─── Supplied records ───

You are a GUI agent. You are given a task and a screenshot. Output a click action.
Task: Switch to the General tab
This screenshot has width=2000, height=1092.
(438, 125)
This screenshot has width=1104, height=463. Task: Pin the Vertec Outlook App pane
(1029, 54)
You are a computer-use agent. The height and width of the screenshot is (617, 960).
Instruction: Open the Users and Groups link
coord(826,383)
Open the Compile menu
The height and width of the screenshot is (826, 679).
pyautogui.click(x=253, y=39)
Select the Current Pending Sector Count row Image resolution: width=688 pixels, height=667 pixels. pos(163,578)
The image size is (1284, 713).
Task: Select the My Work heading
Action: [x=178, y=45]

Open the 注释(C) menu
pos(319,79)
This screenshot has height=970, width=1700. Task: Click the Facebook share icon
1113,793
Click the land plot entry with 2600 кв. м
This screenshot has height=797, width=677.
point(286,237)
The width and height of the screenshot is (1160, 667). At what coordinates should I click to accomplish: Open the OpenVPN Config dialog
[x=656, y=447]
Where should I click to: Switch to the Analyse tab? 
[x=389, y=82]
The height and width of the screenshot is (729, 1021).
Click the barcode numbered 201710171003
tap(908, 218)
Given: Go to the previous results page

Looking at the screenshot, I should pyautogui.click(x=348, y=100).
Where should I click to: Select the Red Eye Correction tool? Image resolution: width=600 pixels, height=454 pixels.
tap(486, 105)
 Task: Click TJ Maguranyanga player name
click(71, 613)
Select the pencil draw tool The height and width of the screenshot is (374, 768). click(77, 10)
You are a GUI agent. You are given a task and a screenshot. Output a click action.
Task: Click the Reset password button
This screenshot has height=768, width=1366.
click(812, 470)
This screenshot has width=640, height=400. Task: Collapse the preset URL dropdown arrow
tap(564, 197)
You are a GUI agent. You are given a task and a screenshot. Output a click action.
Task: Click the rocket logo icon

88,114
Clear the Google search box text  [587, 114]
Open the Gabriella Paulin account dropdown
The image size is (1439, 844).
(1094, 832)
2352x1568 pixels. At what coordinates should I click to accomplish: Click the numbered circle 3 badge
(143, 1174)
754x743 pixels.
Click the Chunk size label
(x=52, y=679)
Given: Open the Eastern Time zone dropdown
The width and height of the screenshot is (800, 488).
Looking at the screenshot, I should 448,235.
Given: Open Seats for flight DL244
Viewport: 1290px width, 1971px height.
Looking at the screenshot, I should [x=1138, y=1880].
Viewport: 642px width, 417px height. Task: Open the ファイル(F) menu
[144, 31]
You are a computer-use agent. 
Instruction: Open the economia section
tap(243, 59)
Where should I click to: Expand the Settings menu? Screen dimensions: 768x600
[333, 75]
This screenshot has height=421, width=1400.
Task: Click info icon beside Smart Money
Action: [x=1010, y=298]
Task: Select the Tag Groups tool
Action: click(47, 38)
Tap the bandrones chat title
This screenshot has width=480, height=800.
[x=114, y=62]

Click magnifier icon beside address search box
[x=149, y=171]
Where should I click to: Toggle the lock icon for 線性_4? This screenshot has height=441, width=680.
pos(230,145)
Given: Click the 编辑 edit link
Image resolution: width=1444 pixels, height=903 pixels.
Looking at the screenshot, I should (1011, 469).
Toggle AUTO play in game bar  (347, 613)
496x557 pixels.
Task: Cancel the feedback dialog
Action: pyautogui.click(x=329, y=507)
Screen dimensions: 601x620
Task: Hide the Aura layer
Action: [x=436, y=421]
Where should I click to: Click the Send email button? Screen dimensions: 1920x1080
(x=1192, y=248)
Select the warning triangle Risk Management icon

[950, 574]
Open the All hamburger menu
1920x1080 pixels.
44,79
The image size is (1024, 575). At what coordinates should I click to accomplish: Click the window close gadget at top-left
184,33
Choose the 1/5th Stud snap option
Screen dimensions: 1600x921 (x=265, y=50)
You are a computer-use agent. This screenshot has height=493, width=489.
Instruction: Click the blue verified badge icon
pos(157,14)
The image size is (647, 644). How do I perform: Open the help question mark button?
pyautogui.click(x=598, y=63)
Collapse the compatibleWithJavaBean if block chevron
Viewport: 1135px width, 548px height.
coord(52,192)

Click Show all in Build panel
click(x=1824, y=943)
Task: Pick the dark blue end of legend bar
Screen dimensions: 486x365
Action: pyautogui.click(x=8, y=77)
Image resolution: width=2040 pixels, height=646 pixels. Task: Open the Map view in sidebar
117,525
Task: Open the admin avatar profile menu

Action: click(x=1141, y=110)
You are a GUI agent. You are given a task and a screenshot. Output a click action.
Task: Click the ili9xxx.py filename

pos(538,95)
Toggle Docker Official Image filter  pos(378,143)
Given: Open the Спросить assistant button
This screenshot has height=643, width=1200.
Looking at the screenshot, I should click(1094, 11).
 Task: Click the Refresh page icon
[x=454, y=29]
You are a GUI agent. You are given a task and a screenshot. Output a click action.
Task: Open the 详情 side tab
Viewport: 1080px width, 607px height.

───

> What to do
Give an exact transcription of all the material.

> Task response
You are a GUI agent. You are given a task and a screenshot. Output a click action.
Task: Switch to the General tab
This screenshot has width=2000, height=1092.
(438, 125)
This screenshot has width=1104, height=463. Task: Pin the Vertec Outlook App pane
(1029, 54)
You are a computer-use agent. The height and width of the screenshot is (617, 960).
Instruction: Open the Users and Groups link
coord(826,383)
Open the Compile menu
The height and width of the screenshot is (826, 679).
pyautogui.click(x=253, y=39)
Select the Current Pending Sector Count row Image resolution: width=688 pixels, height=667 pixels. pos(163,578)
The image size is (1284, 713).
Task: Select the My Work heading
Action: [x=178, y=45]

Open the 注释(C) menu
pos(319,79)
This screenshot has height=970, width=1700. Task: Click the Facebook share icon
1113,793
Click the land plot entry with 2600 кв. м
This screenshot has height=797, width=677.
point(286,237)
The width and height of the screenshot is (1160, 667). At what coordinates should I click to accomplish: Open the OpenVPN Config dialog
[x=656, y=447]
Where should I click to: Switch to the Analyse tab? 
[x=389, y=82]
The height and width of the screenshot is (729, 1021).
Click the barcode numbered 201710171003
tap(908, 218)
Given: Go to the previous results page

Looking at the screenshot, I should pyautogui.click(x=348, y=100).
Where should I click to: Select the Red Eye Correction tool? Image resolution: width=600 pixels, height=454 pixels.
tap(486, 105)
 Task: Click TJ Maguranyanga player name
click(71, 613)
Select the pencil draw tool The height and width of the screenshot is (374, 768). click(77, 10)
You are a GUI agent. You are given a task and a screenshot. Output a click action.
Task: Click the Reset password button
This screenshot has height=768, width=1366.
click(812, 470)
This screenshot has width=640, height=400. Task: Collapse the preset URL dropdown arrow
tap(564, 197)
You are a GUI agent. You are given a task and a screenshot. Output a click action.
Task: Click the rocket logo icon

88,114
Clear the Google search box text  [587, 114]
Open the Gabriella Paulin account dropdown
The image size is (1439, 844).
(1094, 832)
2352x1568 pixels. At what coordinates should I click to accomplish: Click the numbered circle 3 badge
(143, 1174)
754x743 pixels.
Click the Chunk size label
(x=52, y=679)
Given: Open the Eastern Time zone dropdown
The width and height of the screenshot is (800, 488).
Looking at the screenshot, I should 448,235.
Given: Open Seats for flight DL244
Viewport: 1290px width, 1971px height.
Looking at the screenshot, I should [x=1138, y=1880].
Viewport: 642px width, 417px height. Task: Open the ファイル(F) menu
[144, 31]
You are a computer-use agent. 
Instruction: Open the economia section
tap(243, 59)
Where should I click to: Expand the Settings menu? Screen dimensions: 768x600
[333, 75]
This screenshot has height=421, width=1400.
Task: Click info icon beside Smart Money
Action: [x=1010, y=298]
Task: Select the Tag Groups tool
Action: click(47, 38)
Tap the bandrones chat title
This screenshot has width=480, height=800.
[x=114, y=62]

Click magnifier icon beside address search box
[x=149, y=171]
Where should I click to: Toggle the lock icon for 線性_4? This screenshot has height=441, width=680.
pos(230,145)
Given: Click the 编辑 edit link
Image resolution: width=1444 pixels, height=903 pixels.
Looking at the screenshot, I should (1011, 469).
Toggle AUTO play in game bar  (347, 613)
496x557 pixels.
Task: Cancel the feedback dialog
Action: pyautogui.click(x=329, y=507)
Screen dimensions: 601x620
Task: Hide the Aura layer
Action: [x=436, y=421]
Where should I click to: Click the Send email button? Screen dimensions: 1920x1080
(x=1192, y=248)
Select the warning triangle Risk Management icon

[950, 574]
Open the All hamburger menu
1920x1080 pixels.
44,79
The image size is (1024, 575). At what coordinates should I click to accomplish: Click the window close gadget at top-left
184,33
Choose the 1/5th Stud snap option
Screen dimensions: 1600x921 (x=265, y=50)
You are a computer-use agent. This screenshot has height=493, width=489.
Instruction: Click the blue verified badge icon
pos(157,14)
The image size is (647, 644). How do I perform: Open the help question mark button?
pyautogui.click(x=598, y=63)
Collapse the compatibleWithJavaBean if block chevron
Viewport: 1135px width, 548px height.
coord(52,192)

Click Show all in Build panel
click(x=1824, y=943)
Task: Pick the dark blue end of legend bar
Screen dimensions: 486x365
Action: pyautogui.click(x=8, y=77)
Image resolution: width=2040 pixels, height=646 pixels. Task: Open the Map view in sidebar
117,525
Task: Open the admin avatar profile menu

Action: click(x=1141, y=110)
You are a GUI agent. You are given a task and a screenshot. Output a click action.
Task: Click the ili9xxx.py filename

pos(538,95)
Toggle Docker Official Image filter  pos(378,143)
Given: Open the Спросить assistant button
This screenshot has height=643, width=1200.
Looking at the screenshot, I should click(1094, 11).
 Task: Click the Refresh page icon
[x=454, y=29]
You are a GUI agent. You are given a task and a screenshot. Output a click action.
Task: Open the 详情 side tab
Viewport: 1080px width, 607px height.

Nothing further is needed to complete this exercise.